早速、同クリーナーを噴射して、泡によるドブ付け状態にしてみる。泡の成分がなくなるまで待っていると、見違えるほどきれいになったパーツがそこにあった。その洗浄効果の凄さには、ちょっと驚かされてしまった。これならカスタマーレビューが、高評価であることも頷ける。

ミクニVM26SSキャブレターメンテナンス後のフロート内の状態
フロート内も、驚くほど奇麗になった。恐るべしヤマルーブ・スーパーキャブレタークリーナー・泡タイプ。

外したそれぞれのパーツを再利用できるか、確認することも手抜かりなく行った。鋳物のゆず肌状のメインジェットは、穴径が疑わしいので交換することにした。それ以外のパーツは、特にすり減ったような状態のものはなく、全て再利用可能なようだ。裏を返せば、そのぐらいヤマルーブ・スーパーキャブレタークリーナー・泡タイプで各パーツが奇麗になったともいえる。キャブレターの外観同様に、内部パーツもサビを除いたら奇麗だったのかもしれないが、分解したときの衝撃がうそのようだ。

 

キースターキャブレター燃調キット

キースターキャブレター燃調キット
キースター製のTZR125(2RM/3TY)キャブレター燃調キット。キット内容は、ジェット類を新品パーツで置き換えられ、さらに数種類の番手のジェットが網羅されている。

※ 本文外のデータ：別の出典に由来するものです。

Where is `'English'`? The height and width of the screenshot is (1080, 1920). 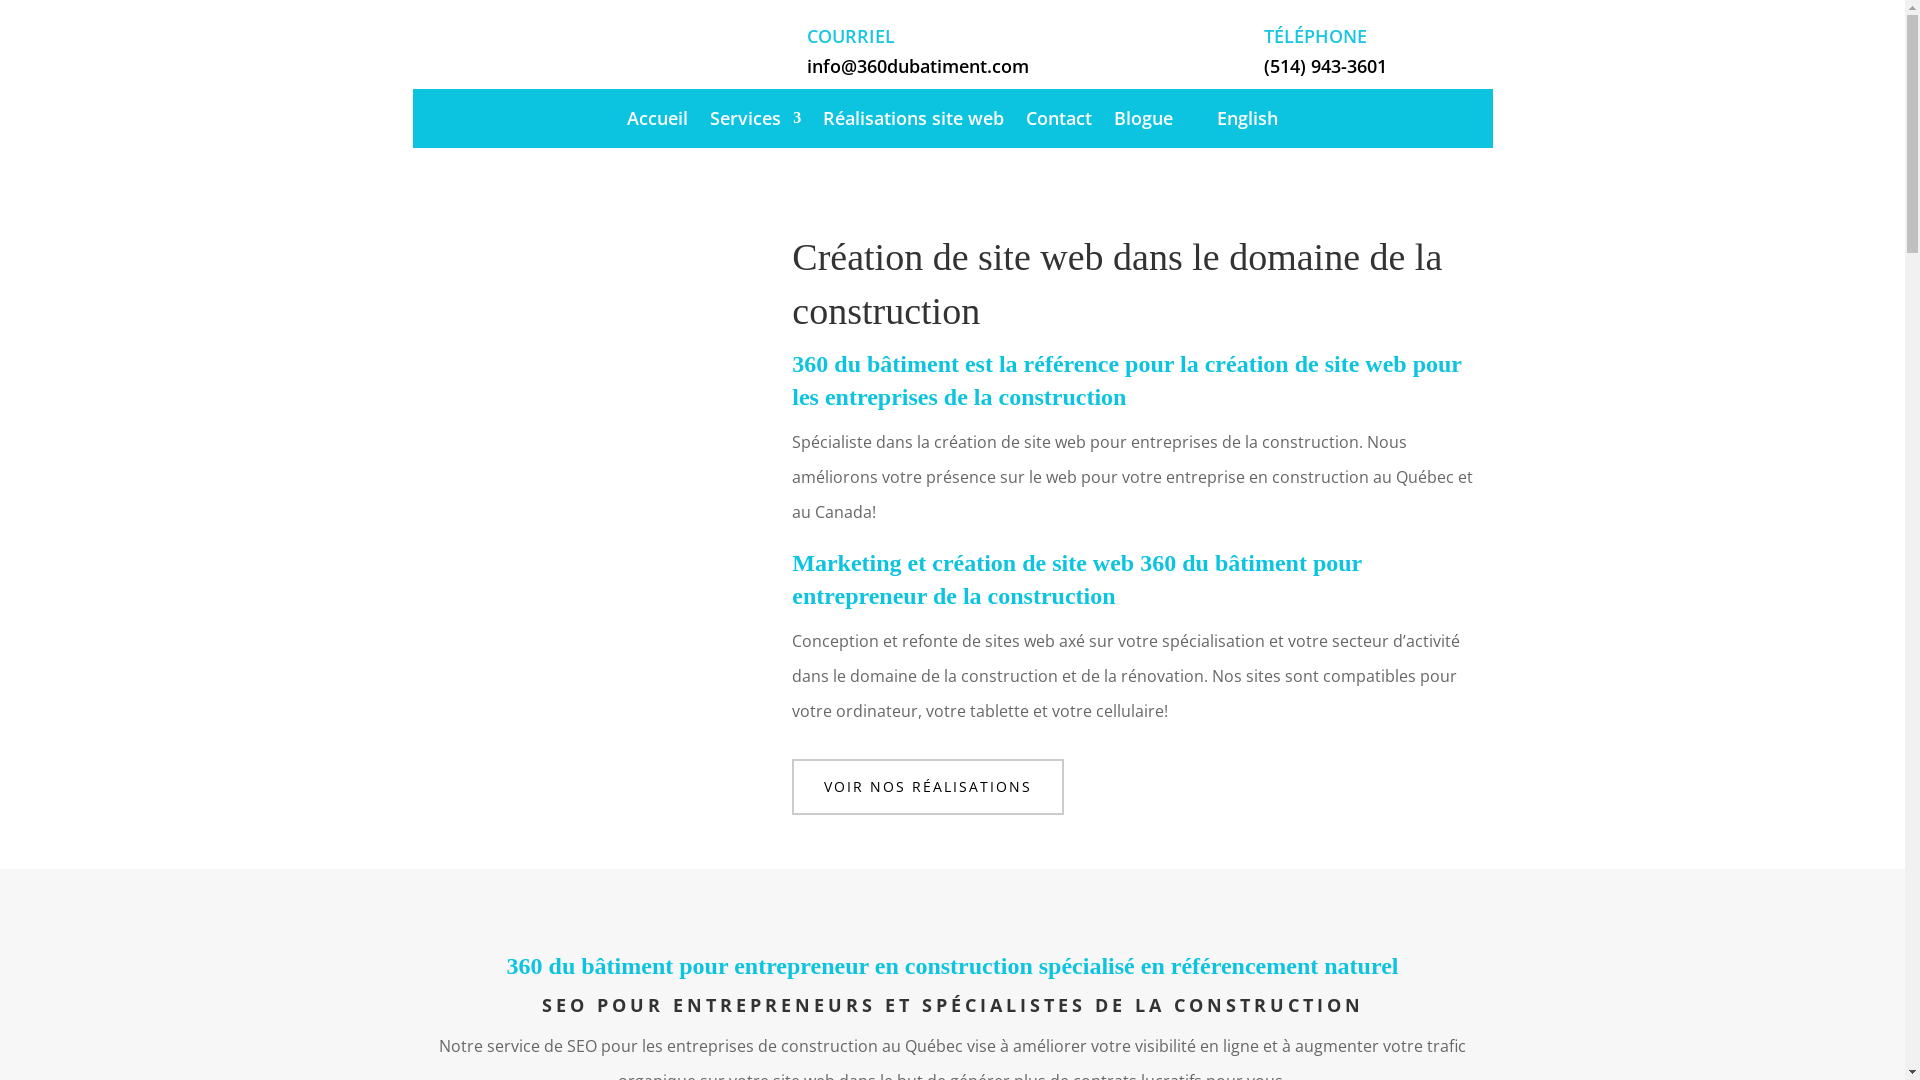 'English' is located at coordinates (1235, 122).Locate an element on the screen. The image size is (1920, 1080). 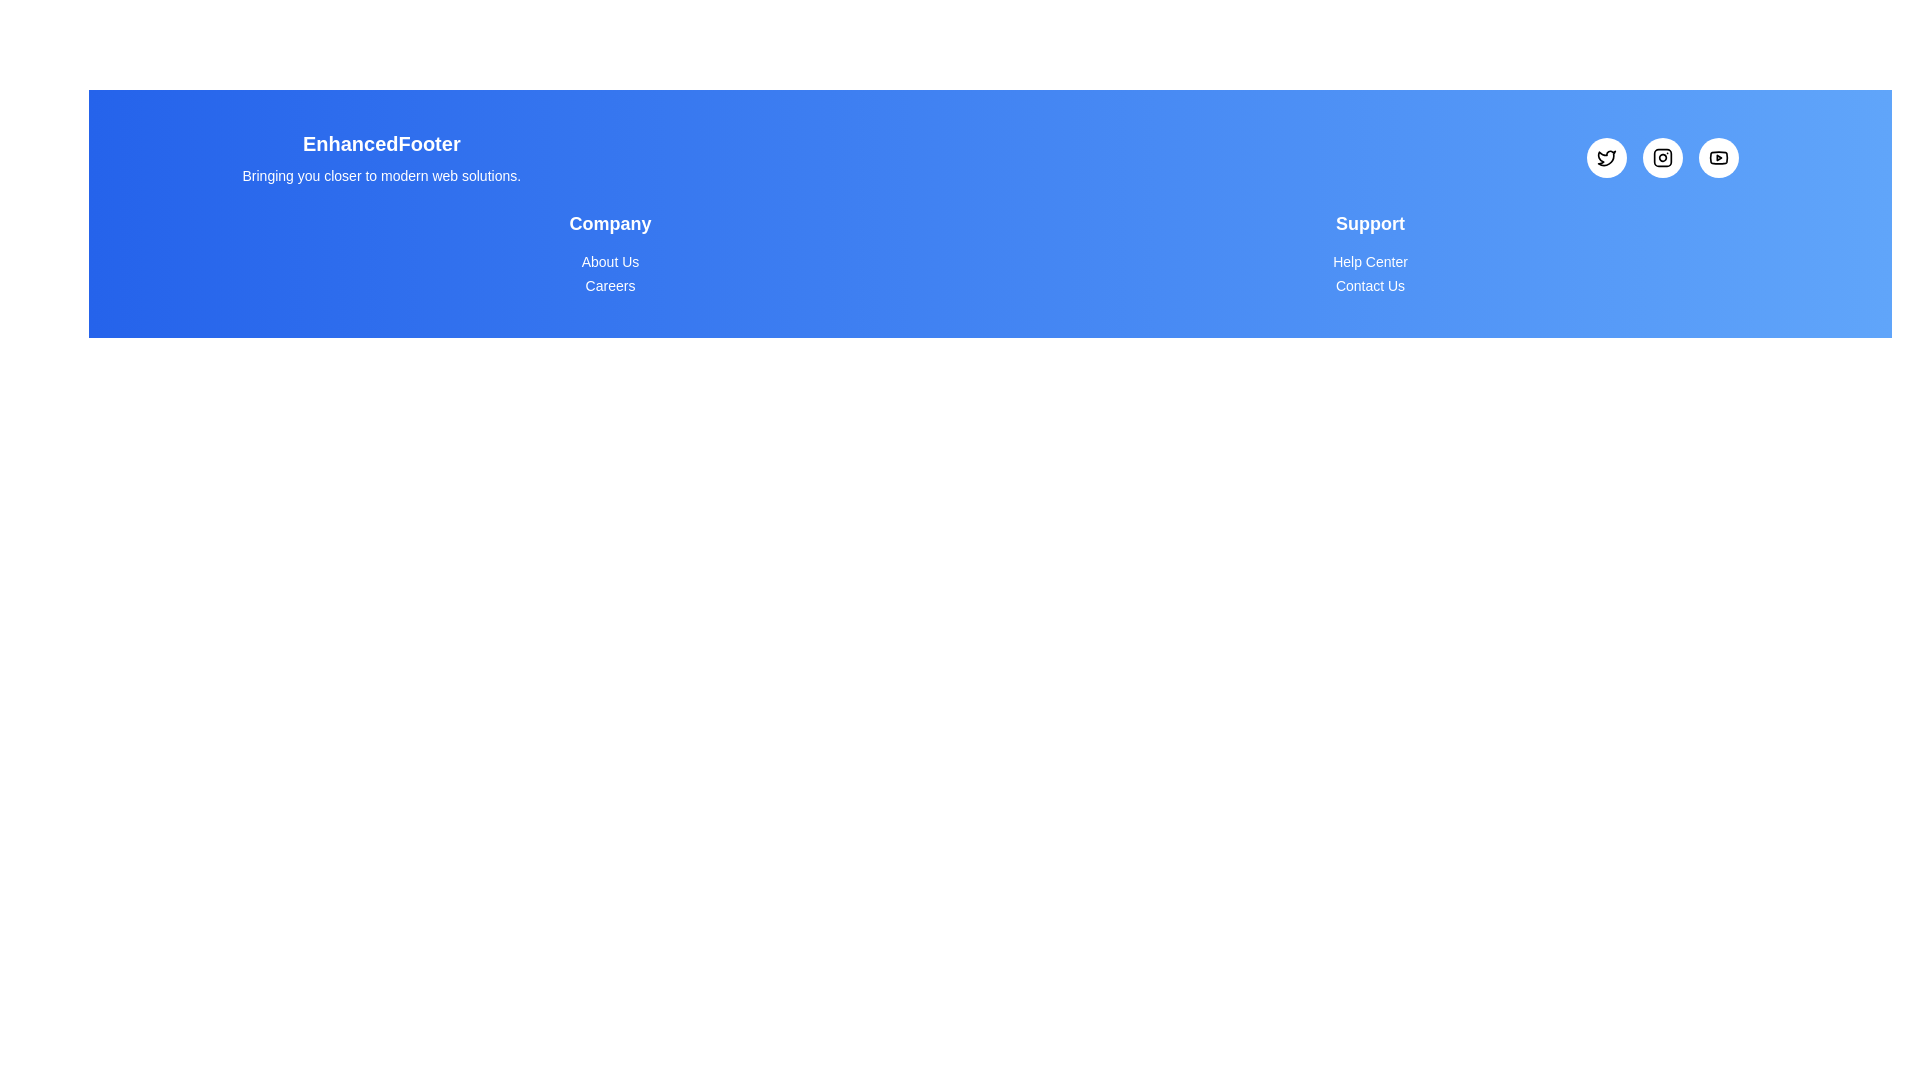
the 'About Us' hyperlink in the footer section to visualize the hover effect that underlines the text is located at coordinates (609, 261).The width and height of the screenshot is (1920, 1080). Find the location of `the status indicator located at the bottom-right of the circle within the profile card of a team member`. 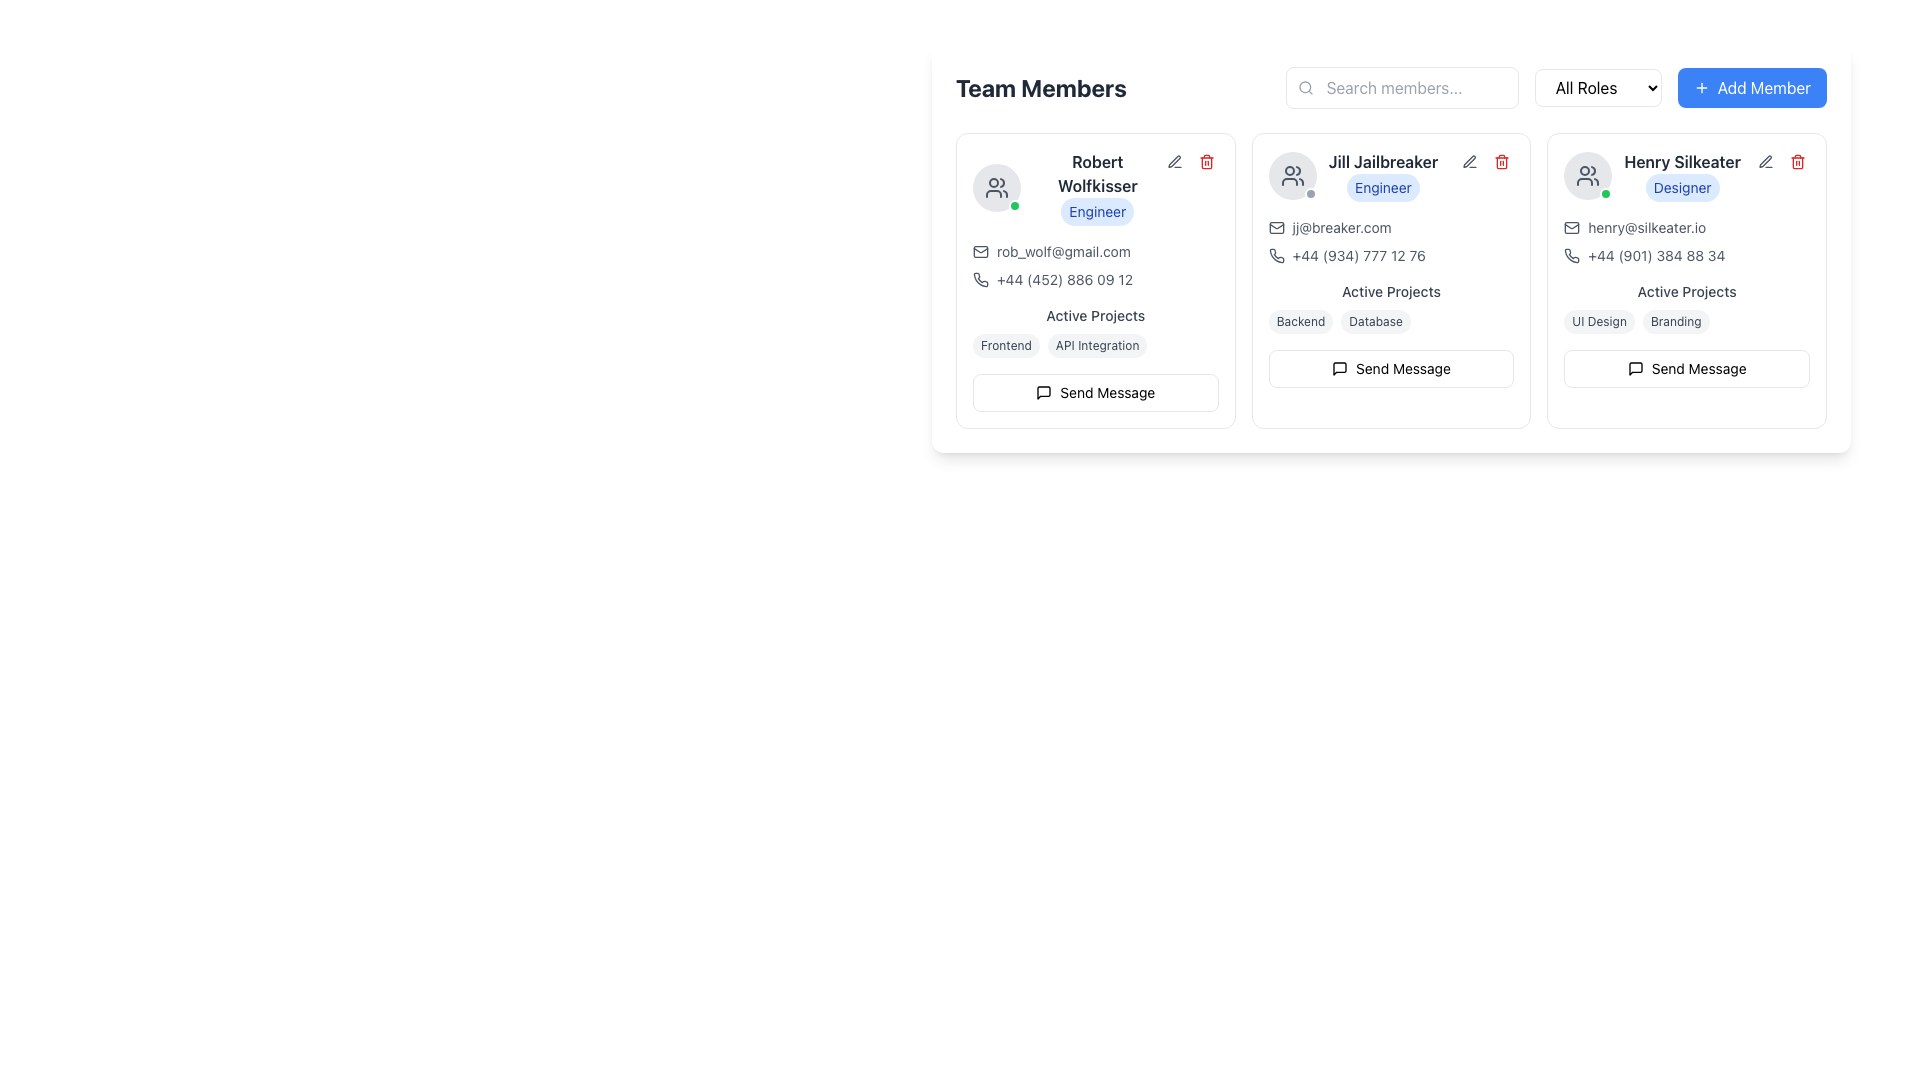

the status indicator located at the bottom-right of the circle within the profile card of a team member is located at coordinates (1310, 193).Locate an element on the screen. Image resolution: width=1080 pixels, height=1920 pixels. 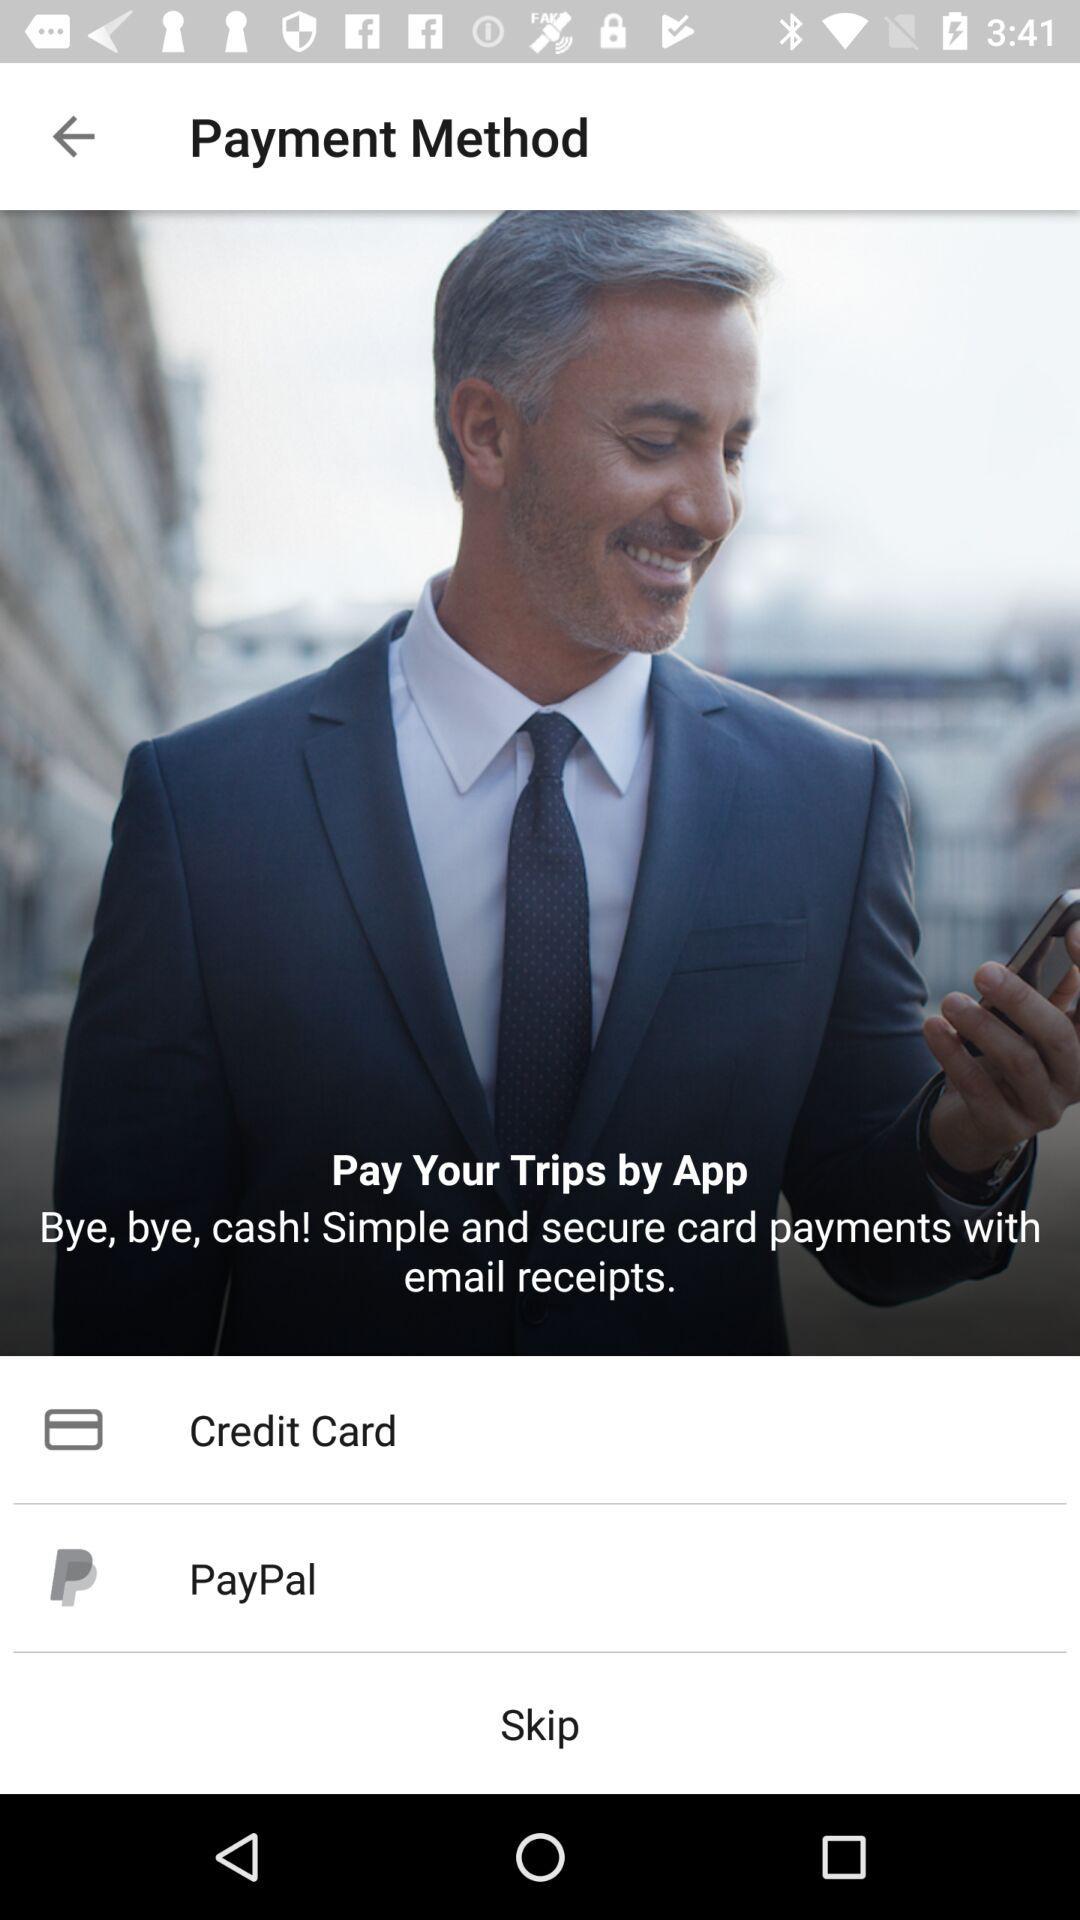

キースター製のキャブレター燃調キットを購入することにして、ジェット類は全て新品交換した。キット内には、メインジェット、パイロットジェット、ジェットニードル、ニードルジェット、ニードルバルブ、スクリュー類やガスケットなどで構成されている。燃調キットとはいえ、フローターを除けば、オーバーホール前提のキットといえると思う。こうゆうパーツ販売は、価格も良心的だし、アマチュアレストアラーにはとてもありがたい。